I grew up in a pretty traditional middleclass family of four. A dog, dinner at 6, bills, you know, school carpool. The Martin family was what you might call conventional, but not in a completely negative way. We could express our point of view… up to a point. My parents allowed us to have pierced ears (lobes only), never a pieced eyebrow or (God-forbid) a pierced nose! And no one in my family EVER had a tattoo, not even a dolphin on the ankle.
Now I have a family of my own. We’re not as conventional as the Martins. My husband and I definitely allow more freedom of expression at our house. Maggie, who’s three years old, usually chooses her own outfits and frequently looks (as my father so aptly puts it) “like a flag looking for a nation.” But I thought I had a few years before things like tattoos and piercings came up. Uh, apparently, not the case…
A few nights ago, my husband and I were sitting with Maggie having dinner at a restaurant. A guy covered in brightly colored tattoos sat at the table next to us. Maggie watched him awhile utterly fascinated. Finally she leaned over to him and said: “I like your pretty pictures.” I saw the guy’s heart just melt.

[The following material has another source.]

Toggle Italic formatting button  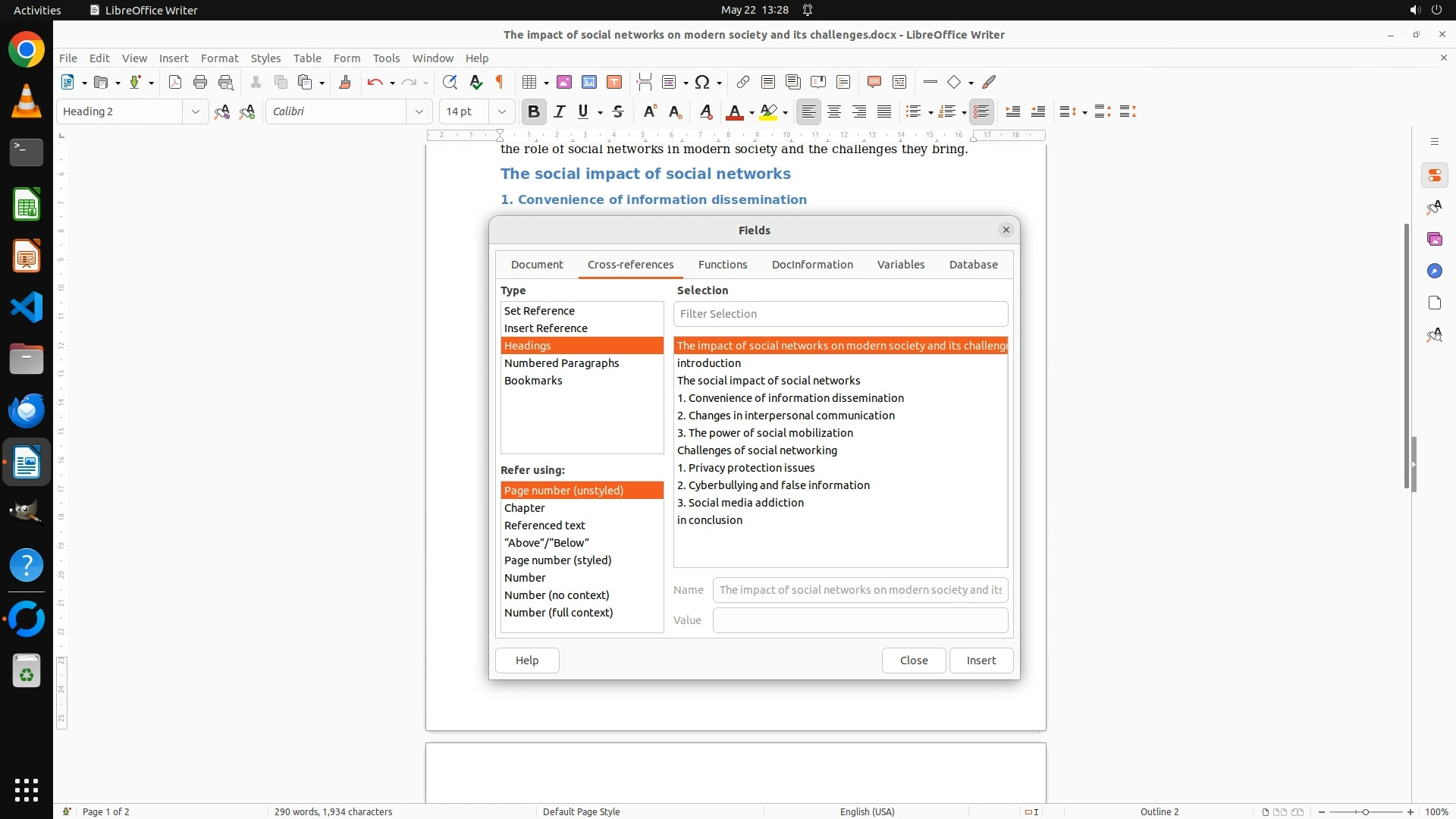[x=560, y=111]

And just yesterday while in the car, Maggie noticed a motorcycle in the lane next to us. She earnestly asked me: “Mom, if I practice really hard, can I drive a motorcycle someday?” Really?!
In my hysterical mind, teenagedom’s not even on the horizon, and Maggie’s already telling me that she’s going to run away on a Harley with a guy sporting plenty of ink.
In my rational mind, she thinks it’s really cool to have pictures drawn on your skin (that don’t come off when you take a bath!) and to go really fast with the wind whipping in your hair. Hey, come to think of it, I like those things too. Maybe they aren’t so scary or even so unconventional. But… motorcycles are still a bad idea.